パートというものを見たときに、一律にパートという考え方は少し変えていかなきゃならぬな、パートがいいという人も当然いますから。その中で、特にスーパー関係を中心にしながら、労働組合をつくり、そして雇用の安定化をしていく、また六十を超えても雇用する、こんな政策を打ち出してきているところもあります。一方で、正社員と同様の仕事をしながら、パートという名前だけで半額の賃金しかもらえない、こういうところもある。そういう意味では、できるだけパートというものに対する企業側の理解というんですか、それをやはり進めていかなければならないだろう。

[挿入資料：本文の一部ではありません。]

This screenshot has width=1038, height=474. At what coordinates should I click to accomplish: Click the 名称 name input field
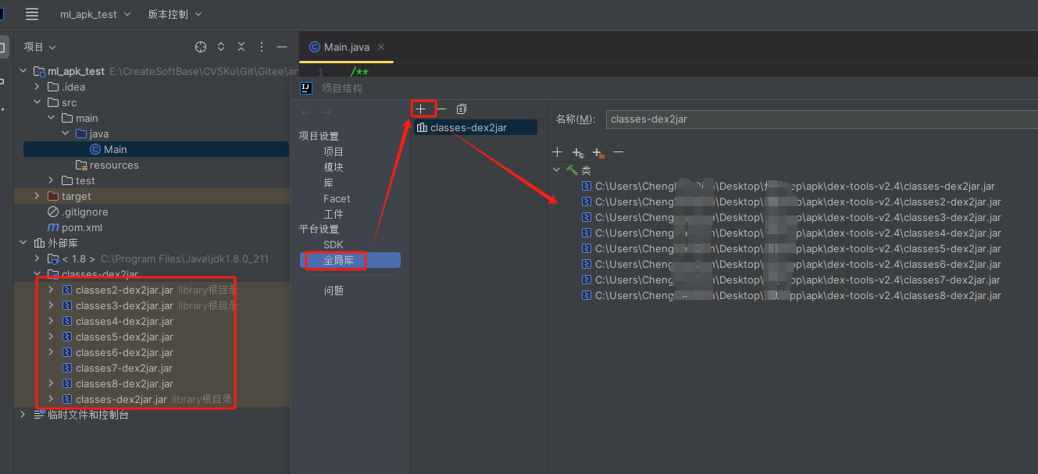(820, 119)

法律でどうこうというよりも、やはり労働行政全体の力の中で説得をしながらやっていかなければならない問題かな、こう考えております。
いずれにせよ、正規雇用とパート労働者の賃金の格差をできるだけ埋めるべく努力する、それは我々の役所全体の方針としてやっていきたい、このように思っております。
○阿部(知)委員 厚生労働行政ですから、そして何度も申しますが、例えば、お母さんたちはあと三年とか、今大臣のおっしゃる有期のようなものですよね、そういう形で未来が見えないということではとても子供を育てていけないと思いますので、そこはやはり逆に厳しく企業主の皆さんにも周知徹底していただくというような御尽力をぜひお願いしたいし、そこは大きく社会が変わるきっかけになると思います。
引き続いて、今回のいろいろな国庫負担の見直しにおいて、御高齢者の施設整備費の負担割合の見直し、先ほど村井委員も御指摘になりましたが、いわゆる地方のこうした介護老人福祉施設への、大型なものへの補助金はやめ、地域密着型だけ続けるというお話が午前中もございました。それに関連してお伺いをいたします。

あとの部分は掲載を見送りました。